Perreira, a Guyanese who now lives in St Lucia, has known Becca since 1969 and the two have been very close since then. He said Becca, who was one of the leading cricket writers when West Indies dominated Tests and one-dayers from 1977 until 1991, always had a very good relationship with the West Indies players. “He was what you would call a gentleman cricket writer in every sense. He would not write anything he was told off the record. He also covered a wide variety of sports. He wrote on track, netball, table tennis, golf, and hockey. As an administrator, he spent a lot of time raising money to pay the bills at his beloved Melbourne Cricket Club,” Perreira said, while calling for Becca’s legacy to be preserved.
“It would be good if all his writing is put together and sent to secondary schools around so his work would become a guide to young people,” Perreira said, while extending condolences to Becca’s widow, Cecelia, and the rest of his family.
Becca, who was born in Seaforth, St Thomas, started covering Test cricket in 1974 and reported on more than 150 matches in the Caribbean, England, India, Australia, and South Africa.
Gleaner Managing Director Christopher Barnes also said of Tony: “I didn’t have the opportunity to work with Tony but admired his journalism and the respect he commanded in the world of sports and beyond.
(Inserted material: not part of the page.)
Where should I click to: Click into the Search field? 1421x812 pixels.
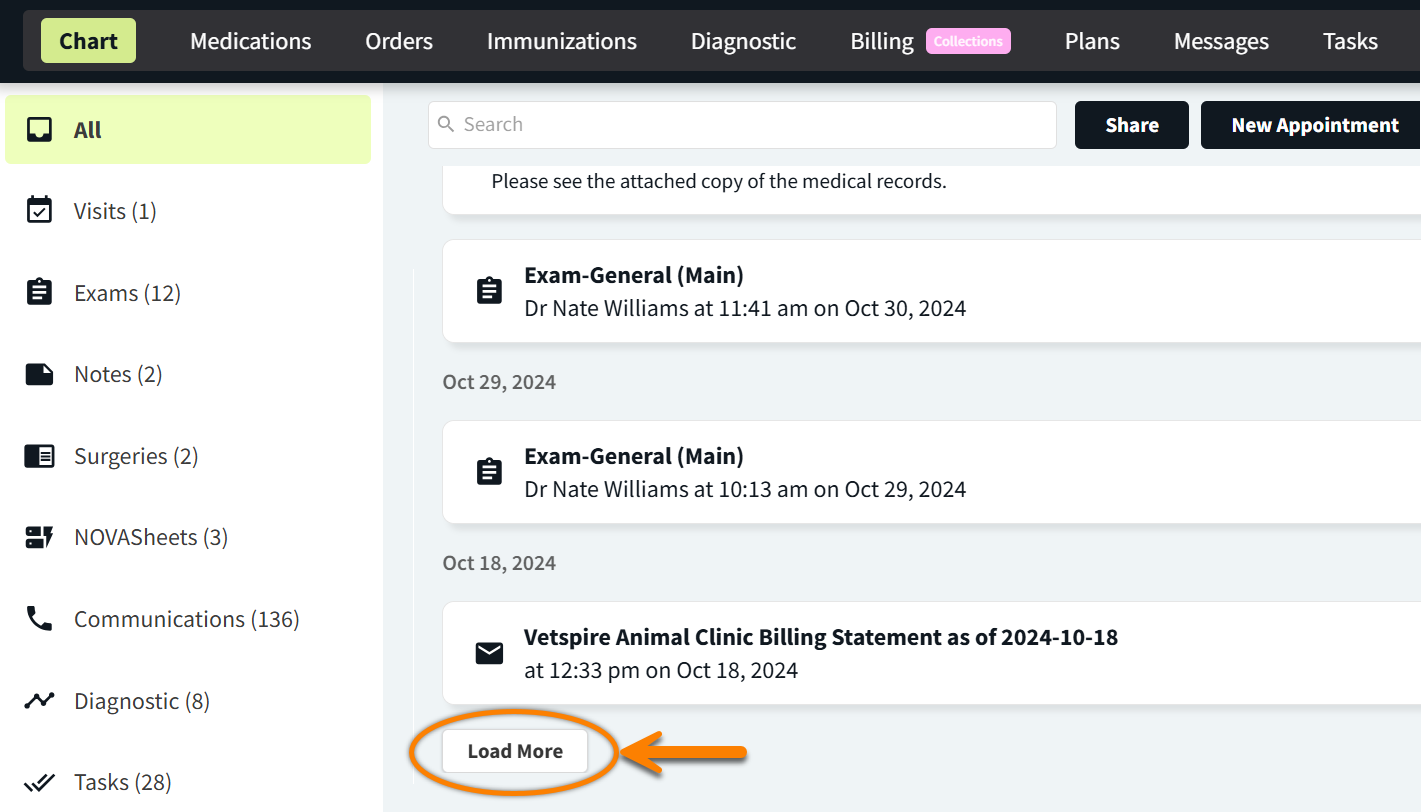pos(742,125)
Tony was a true example of someone with strong passion for what they do, demonstrated by the 16 years he remained contributing to The Gleaner after his retirement.”
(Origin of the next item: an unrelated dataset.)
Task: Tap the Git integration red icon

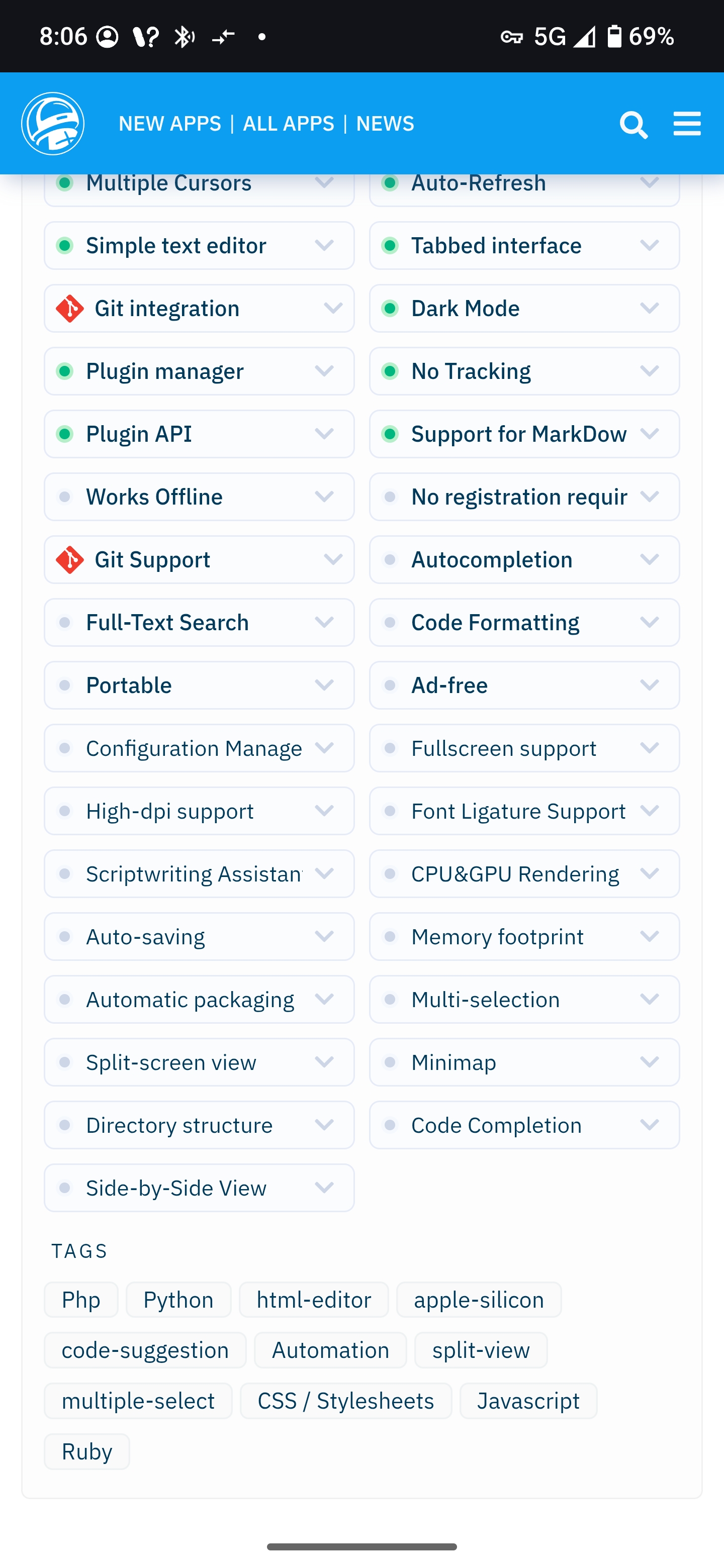Action: tap(70, 309)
Robert Hart, the acting editor-in-chief, said: “Long recognised as the foremost authority on West Indies cricket, Tony, through his popular column, On the Boundary, continued up to this week to deepen readers’ knowledge and stir heated debate on cricket and many other sporting pursuits.”
And Gary Allen, CEO of the RJRGLEANER Group, also hailed his service to journalism.
“His incisive journalistic coverage, of especially West Indies cricket from across the world, delighted thousands. His work and his award-winning recognition will never be forgotten,” he said.